╔══

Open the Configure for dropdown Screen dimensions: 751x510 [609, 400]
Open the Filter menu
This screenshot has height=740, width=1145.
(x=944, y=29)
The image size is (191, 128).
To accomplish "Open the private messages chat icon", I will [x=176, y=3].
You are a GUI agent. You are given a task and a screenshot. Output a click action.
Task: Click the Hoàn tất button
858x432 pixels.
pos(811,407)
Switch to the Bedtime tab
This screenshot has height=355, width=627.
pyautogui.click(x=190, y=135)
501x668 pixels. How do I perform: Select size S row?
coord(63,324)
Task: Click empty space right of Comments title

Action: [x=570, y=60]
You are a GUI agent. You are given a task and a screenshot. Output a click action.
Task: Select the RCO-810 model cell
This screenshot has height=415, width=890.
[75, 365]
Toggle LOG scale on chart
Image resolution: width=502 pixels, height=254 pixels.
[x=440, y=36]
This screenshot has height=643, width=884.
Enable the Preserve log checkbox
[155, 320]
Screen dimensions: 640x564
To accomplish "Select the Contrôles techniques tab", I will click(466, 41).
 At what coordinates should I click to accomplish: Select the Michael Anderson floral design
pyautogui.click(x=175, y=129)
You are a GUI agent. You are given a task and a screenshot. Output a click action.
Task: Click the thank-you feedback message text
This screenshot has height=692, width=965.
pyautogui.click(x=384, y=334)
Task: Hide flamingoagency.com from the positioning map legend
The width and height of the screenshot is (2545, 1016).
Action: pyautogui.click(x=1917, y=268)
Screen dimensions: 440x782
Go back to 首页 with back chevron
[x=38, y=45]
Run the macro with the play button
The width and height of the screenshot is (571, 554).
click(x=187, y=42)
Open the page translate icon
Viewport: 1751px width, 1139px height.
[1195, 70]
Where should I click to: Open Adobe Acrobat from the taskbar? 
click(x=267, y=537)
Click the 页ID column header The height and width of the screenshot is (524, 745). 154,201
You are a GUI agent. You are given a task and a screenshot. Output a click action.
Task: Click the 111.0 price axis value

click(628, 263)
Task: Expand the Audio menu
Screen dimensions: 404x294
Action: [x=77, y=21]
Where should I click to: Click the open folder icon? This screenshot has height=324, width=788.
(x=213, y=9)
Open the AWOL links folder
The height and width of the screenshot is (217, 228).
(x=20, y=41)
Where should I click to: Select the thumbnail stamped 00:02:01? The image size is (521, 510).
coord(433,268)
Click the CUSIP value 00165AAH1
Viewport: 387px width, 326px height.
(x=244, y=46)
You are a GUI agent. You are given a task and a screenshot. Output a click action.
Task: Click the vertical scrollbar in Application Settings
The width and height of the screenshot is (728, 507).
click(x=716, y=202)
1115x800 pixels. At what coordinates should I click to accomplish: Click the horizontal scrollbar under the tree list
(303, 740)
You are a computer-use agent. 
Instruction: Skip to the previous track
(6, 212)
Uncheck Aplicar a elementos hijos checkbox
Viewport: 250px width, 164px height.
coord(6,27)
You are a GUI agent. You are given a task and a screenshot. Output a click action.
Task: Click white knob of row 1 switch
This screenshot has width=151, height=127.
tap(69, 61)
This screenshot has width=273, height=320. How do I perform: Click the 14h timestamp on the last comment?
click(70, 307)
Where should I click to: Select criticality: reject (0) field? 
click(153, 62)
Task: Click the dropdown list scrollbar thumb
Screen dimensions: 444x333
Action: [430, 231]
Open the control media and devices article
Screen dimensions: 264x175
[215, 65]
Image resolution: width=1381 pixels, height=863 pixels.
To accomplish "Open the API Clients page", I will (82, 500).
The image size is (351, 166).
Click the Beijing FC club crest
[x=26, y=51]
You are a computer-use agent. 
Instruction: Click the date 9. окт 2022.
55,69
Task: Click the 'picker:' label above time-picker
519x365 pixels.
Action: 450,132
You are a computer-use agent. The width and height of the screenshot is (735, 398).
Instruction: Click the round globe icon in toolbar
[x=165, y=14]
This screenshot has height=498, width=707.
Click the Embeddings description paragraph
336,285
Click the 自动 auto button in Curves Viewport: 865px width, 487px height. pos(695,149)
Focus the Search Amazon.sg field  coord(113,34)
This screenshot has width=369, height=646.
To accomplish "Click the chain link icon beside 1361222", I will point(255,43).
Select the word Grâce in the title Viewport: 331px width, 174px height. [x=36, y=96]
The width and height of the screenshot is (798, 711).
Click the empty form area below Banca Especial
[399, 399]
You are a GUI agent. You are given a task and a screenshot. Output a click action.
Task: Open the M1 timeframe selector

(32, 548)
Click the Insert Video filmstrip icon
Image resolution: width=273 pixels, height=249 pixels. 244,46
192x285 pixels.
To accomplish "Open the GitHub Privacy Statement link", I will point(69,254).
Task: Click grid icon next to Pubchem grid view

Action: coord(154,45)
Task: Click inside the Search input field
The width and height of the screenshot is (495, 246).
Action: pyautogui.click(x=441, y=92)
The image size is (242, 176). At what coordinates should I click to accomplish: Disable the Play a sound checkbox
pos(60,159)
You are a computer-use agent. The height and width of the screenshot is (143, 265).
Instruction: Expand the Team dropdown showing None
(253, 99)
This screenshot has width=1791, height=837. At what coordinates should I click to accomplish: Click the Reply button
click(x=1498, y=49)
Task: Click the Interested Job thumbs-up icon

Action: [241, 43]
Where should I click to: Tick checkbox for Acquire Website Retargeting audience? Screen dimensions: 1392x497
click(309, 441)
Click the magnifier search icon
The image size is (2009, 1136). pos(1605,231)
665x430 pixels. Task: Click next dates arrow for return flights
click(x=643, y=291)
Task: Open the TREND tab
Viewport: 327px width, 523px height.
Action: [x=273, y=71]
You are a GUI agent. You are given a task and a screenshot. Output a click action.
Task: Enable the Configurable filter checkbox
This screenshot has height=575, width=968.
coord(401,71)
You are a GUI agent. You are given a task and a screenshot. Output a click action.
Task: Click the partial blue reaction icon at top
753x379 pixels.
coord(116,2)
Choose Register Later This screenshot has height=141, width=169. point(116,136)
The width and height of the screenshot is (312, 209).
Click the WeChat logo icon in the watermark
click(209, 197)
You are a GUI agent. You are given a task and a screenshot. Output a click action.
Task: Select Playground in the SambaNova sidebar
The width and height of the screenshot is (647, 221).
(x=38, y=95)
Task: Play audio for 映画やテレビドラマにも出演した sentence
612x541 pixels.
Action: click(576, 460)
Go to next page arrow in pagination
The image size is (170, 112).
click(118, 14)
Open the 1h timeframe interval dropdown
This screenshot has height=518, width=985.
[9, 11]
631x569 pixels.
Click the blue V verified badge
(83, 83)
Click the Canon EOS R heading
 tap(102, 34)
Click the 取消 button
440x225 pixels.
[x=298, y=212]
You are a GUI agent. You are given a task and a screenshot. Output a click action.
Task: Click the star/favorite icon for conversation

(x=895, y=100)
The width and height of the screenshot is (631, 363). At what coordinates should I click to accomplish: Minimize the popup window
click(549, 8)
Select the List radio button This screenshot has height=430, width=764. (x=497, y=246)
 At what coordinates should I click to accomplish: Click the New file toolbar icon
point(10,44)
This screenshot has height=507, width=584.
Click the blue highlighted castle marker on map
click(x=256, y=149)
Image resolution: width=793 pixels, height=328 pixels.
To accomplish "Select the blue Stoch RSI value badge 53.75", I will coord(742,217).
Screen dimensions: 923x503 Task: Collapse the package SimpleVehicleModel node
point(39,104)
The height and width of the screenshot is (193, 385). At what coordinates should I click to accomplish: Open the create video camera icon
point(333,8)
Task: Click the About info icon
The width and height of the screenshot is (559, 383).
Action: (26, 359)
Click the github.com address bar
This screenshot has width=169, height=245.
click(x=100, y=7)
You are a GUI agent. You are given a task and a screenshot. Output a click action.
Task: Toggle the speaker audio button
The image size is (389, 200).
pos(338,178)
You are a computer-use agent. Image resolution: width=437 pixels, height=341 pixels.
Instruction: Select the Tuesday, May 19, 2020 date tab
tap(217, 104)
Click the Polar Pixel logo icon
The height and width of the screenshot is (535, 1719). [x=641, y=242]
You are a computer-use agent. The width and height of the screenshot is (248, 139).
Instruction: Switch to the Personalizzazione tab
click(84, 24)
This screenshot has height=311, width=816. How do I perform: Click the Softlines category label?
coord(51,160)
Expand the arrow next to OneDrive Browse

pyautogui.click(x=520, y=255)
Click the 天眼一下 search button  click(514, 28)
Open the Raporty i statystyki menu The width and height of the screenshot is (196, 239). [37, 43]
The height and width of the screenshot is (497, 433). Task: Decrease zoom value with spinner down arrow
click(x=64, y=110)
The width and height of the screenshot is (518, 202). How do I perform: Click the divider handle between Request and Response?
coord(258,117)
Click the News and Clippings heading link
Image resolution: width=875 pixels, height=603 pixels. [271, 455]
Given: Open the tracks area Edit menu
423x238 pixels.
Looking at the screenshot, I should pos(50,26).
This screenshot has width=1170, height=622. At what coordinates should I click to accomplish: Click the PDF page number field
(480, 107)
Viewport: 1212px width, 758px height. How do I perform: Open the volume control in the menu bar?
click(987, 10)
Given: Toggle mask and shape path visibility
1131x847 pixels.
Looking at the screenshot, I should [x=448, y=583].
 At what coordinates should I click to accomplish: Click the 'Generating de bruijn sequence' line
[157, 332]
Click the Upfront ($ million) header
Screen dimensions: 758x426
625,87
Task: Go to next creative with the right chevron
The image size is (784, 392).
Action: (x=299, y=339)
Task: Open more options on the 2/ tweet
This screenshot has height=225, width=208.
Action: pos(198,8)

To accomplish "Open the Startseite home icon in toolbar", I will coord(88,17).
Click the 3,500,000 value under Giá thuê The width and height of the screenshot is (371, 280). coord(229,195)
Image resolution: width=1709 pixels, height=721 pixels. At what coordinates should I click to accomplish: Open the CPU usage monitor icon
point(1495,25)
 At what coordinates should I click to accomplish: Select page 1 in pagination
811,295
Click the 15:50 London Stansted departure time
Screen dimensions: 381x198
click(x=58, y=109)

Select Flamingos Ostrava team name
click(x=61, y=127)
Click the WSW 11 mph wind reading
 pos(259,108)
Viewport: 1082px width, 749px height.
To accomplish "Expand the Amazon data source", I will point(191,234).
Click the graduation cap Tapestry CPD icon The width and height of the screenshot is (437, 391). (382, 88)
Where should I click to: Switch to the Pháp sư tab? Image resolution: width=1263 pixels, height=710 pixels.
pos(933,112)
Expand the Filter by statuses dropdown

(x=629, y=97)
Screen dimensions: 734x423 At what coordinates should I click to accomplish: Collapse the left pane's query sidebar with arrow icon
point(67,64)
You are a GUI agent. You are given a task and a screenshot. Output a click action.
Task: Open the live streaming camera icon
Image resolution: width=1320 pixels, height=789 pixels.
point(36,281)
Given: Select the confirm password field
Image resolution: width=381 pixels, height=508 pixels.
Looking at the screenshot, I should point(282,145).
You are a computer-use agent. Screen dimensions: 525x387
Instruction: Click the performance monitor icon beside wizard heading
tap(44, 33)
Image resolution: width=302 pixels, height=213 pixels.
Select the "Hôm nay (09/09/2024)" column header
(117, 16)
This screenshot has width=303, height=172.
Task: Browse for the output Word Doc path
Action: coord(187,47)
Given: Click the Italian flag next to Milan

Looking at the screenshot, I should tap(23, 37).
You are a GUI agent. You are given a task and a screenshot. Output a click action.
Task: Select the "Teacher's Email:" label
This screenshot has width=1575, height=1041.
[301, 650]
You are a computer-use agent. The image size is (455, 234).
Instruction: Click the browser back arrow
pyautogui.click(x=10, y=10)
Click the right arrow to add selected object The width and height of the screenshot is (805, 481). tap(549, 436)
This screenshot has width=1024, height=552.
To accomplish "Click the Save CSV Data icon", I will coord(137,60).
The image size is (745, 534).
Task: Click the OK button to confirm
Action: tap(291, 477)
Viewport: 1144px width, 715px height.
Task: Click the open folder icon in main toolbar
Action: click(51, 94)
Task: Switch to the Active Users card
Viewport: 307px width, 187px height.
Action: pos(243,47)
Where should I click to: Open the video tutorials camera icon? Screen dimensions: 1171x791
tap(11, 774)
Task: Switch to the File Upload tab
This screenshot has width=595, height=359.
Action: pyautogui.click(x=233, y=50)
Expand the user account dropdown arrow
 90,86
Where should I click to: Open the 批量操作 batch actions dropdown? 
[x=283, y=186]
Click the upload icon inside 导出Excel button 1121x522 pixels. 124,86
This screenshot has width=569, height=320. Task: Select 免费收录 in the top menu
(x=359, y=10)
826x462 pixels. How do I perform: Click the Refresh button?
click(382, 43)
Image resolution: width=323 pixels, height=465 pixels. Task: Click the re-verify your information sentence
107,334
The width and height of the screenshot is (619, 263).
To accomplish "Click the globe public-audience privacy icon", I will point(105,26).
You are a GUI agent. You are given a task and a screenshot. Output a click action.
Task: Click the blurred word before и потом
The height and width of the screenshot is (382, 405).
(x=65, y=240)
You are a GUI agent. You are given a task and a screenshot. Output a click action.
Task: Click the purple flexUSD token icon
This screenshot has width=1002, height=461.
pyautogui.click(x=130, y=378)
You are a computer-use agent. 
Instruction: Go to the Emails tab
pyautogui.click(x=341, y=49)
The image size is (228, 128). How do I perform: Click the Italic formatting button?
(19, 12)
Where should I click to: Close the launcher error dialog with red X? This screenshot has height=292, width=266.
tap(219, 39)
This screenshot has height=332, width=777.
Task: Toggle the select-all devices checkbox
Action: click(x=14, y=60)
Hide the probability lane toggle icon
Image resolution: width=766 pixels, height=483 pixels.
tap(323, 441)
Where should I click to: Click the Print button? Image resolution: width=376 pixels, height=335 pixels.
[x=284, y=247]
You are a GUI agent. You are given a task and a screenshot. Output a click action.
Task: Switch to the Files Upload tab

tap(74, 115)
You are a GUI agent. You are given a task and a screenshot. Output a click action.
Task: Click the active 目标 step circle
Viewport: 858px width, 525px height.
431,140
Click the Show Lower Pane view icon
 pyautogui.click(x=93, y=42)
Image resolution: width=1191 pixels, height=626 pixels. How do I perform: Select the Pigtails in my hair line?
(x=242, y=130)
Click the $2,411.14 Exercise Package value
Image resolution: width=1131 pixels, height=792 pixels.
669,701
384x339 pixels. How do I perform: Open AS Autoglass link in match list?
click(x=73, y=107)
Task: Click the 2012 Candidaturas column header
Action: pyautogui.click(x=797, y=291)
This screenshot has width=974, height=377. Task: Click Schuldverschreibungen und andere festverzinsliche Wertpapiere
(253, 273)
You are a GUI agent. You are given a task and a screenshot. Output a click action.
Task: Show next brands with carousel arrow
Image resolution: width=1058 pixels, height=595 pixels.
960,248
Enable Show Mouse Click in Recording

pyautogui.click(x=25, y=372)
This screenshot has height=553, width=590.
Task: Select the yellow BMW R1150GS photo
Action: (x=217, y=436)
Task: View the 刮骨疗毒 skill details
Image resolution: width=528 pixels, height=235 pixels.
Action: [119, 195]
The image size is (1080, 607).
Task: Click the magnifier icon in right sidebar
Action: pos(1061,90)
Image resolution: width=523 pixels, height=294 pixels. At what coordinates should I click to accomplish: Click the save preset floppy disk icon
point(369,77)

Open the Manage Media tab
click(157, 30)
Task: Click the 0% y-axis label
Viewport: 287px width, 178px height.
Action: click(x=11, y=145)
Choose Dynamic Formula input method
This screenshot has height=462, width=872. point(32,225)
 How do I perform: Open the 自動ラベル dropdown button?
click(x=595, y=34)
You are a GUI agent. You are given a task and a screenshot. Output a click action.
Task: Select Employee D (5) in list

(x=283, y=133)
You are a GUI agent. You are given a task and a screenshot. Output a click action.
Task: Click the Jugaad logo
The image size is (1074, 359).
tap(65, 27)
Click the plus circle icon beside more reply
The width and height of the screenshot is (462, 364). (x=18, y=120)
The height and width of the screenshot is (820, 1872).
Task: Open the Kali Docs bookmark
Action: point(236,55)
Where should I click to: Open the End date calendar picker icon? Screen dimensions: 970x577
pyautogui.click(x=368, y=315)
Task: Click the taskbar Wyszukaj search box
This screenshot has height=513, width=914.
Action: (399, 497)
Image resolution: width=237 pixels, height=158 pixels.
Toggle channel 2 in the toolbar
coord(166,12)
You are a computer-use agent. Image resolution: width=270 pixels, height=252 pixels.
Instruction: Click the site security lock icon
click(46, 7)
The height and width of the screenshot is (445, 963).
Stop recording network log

╚══

→ **ASSIGNMENT**
Check each line above for the word "Amazon", and copy the lines where it appears.

→ **WORKED SOLUTION**
Focus the Search Amazon.sg field  coord(113,34)
To accomplish "Expand the Amazon data source", I will point(191,234).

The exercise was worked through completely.